Tahiti Infos

Nouvelle-Calédonie: cris et détonations dans les rues désertes de Nouméa


Crédit Theo Rouby / AFP
Crédit Theo Rouby / AFP
Dumbéa, France | AFP | mardi 14/05/2024 - Des rues désertes, où marchent quelques jeunes et résonnent les cris et bruits de détonations: la population était calfeutrée mardi soir dans Nouméa, la "capitale" de Nouvelle-Calédonie soumise à un couvre-feu après une nuit de violences.

Seules quelques personnes circulaient encore dans les rues avant le couvre-feu, certaines à la recherche d'un des rares commerces encore ouverts pour se ravitailler, a constaté un correspondant de l'AFP.

Les rues de Nouméa se sont vidées de leurs habitants. La circulation était de toute façon inhabituellement faible au lendemain de violences jamais vues en Nouvelle-Calédonie depuis les années 1980. Les grandes surfaces qui n'avaient pas été pillées ont gardé le rideau baissé. Les transports en commun sont à l'arrêt.

Après son entrée en vigueur à partir de 18H00 (09H00 à Paris), des jeunes marchent les bras chargés de cartons issus du pillage de commerces à Dumbéa, dans la banlieue nord de Nouméa, où une boucherie incendiée le matin est consciencieusement vidée.

Dans l'agglomération, les cris et les détonations sont incessants.

Magasins pillés, maisons incendiées, tirs sur les gendarmes: des affrontements d'une extrême violence ont secoué la nuit de lundi à mardi dans l'archipel français du Pacifique, alors que l'Assemblée nationale examine à Paris une révision constitutionnelle décriée par les indépendantistes.

Le texte vise à élargir le corps électoral aux élections provinciales, cruciales dans l'archipel du Pacifique sud. Les indépendantistes estiment que ce dégel risque de "minoriser encore plus le peuple autochtone kanak".

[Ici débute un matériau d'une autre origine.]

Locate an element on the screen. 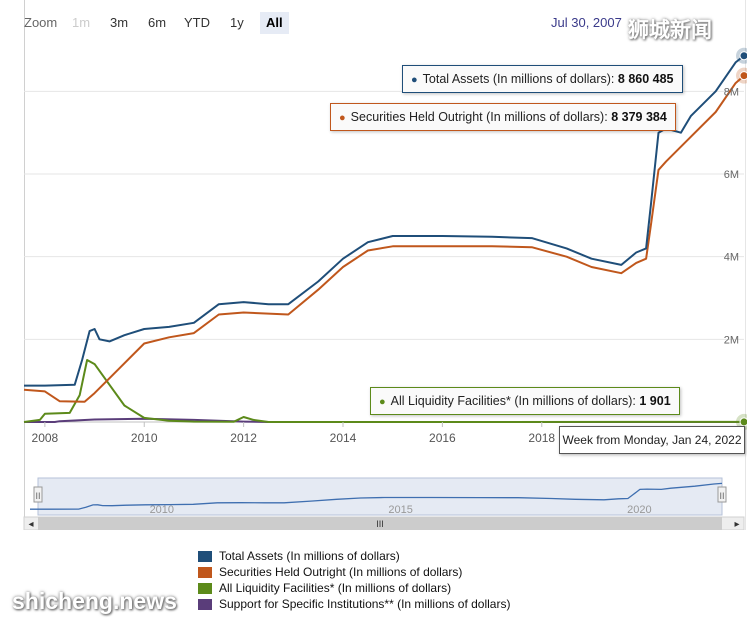  range-button-3m: 3m is located at coordinates (120, 22).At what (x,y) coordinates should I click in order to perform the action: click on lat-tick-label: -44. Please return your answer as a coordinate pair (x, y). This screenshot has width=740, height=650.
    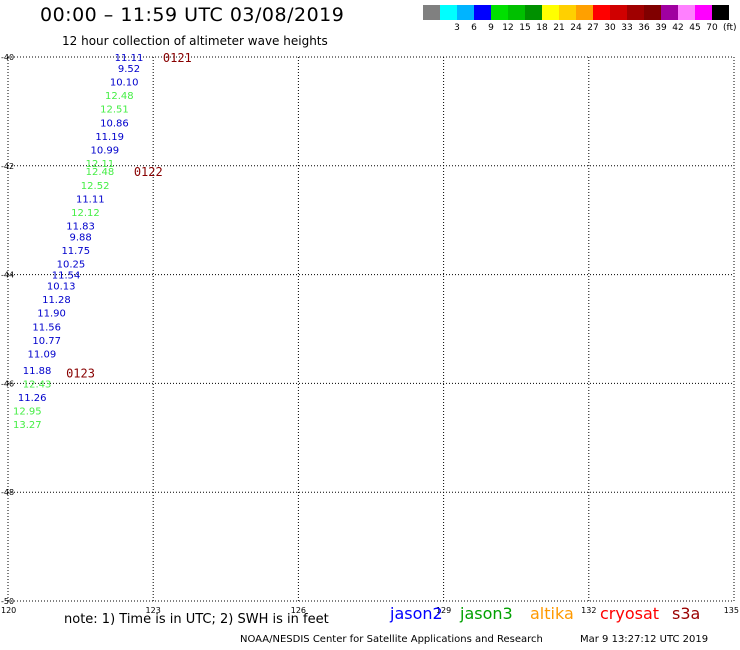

Par crainte d'un embrasement du territoire, des effectifs du groupe d'intervention de la gendarmerie (GIGN), du RAID, son équivalent pour la police, quatre escadrons de gendarmes mobiles et deux sections de la CRS 8, une unité spécialisée dans la lutte contre les violences urbaines, ont été mobilisés.

Sept escadrons de gendarmerie sont sur place, contre trois à quatre en temps normal, selon la gendarmerie.

Les forces de l'ordre ont procédé à 82 interpellations ces deux derniers jours, selon le dernier bilan rendu public par le ministre de l'Intérieur Gérald Darmanin.

- "Heures très difficiles" -
Malgré le couvre-feu, en vigueur jusqu'à 06H00 locales, un groupe d'hommes s'est déployé mardi devant leurs habitations pour tenter de les protéger et éviter le saccage de la grande surface située à proximité.

"Nous sortons malgré le couvre-feu, on éteint les mises à feu autour du rond-point, nos habitations sont toutes proches", témoigne l'un d'entre eux, Thomas, qui ne donne pas son nom.

"On vit des heures très difficiles. C'est la merde, que la réforme du corps électoral passe ou pas. Il va y avoir beaucoup de chômage et d'incertitude", ajoute-t-il.

L'homme se prépare à "passer une nuit blanche". "Même si on sait", poursuit-il, désabusé, "que l'on ne pourra pas (...) arrêter" les jeunes émeutiers "s'ils arrivent en masse".

Sur les réseaux sociaux, de très nombreuses images d'entreprises incendiées tournent en boucle, laissant craindre le pire pour une économie calédonienne déjà éprouvée.

Le couvre-feu complique la vie quotidienne de nombreux salariés, seuls les travailleurs "effectuant une mission de service public" étant autorisés à circuler, en plus des forces de l'ordre et des secours.

Dorothée - qui n'a pas donné son nom - et sa fille, qui travaillent de nuit dans le chef-lieu calédonien mais habitent le quartier d'Auteuil à Dumbéa, ont décidé de louer une chambre d'hôtel à Nouméa. Par peur de braver le couvre-feu, mais surtout d'être prises entre les tirs des émeutiers et des forces de l'ordre.

"C'est plus sûr pour nous, mais je m'inquiète pour mon dernier, qui est resté à la maison", explique la mère de famille quadragénaire.

A la tombée de la nuit, les actes de vandalisme ont repris de plus belle. Une grande enseigne de sport de la banlieue de Nouméa a été pillée, selon une correspondante de l'AFP.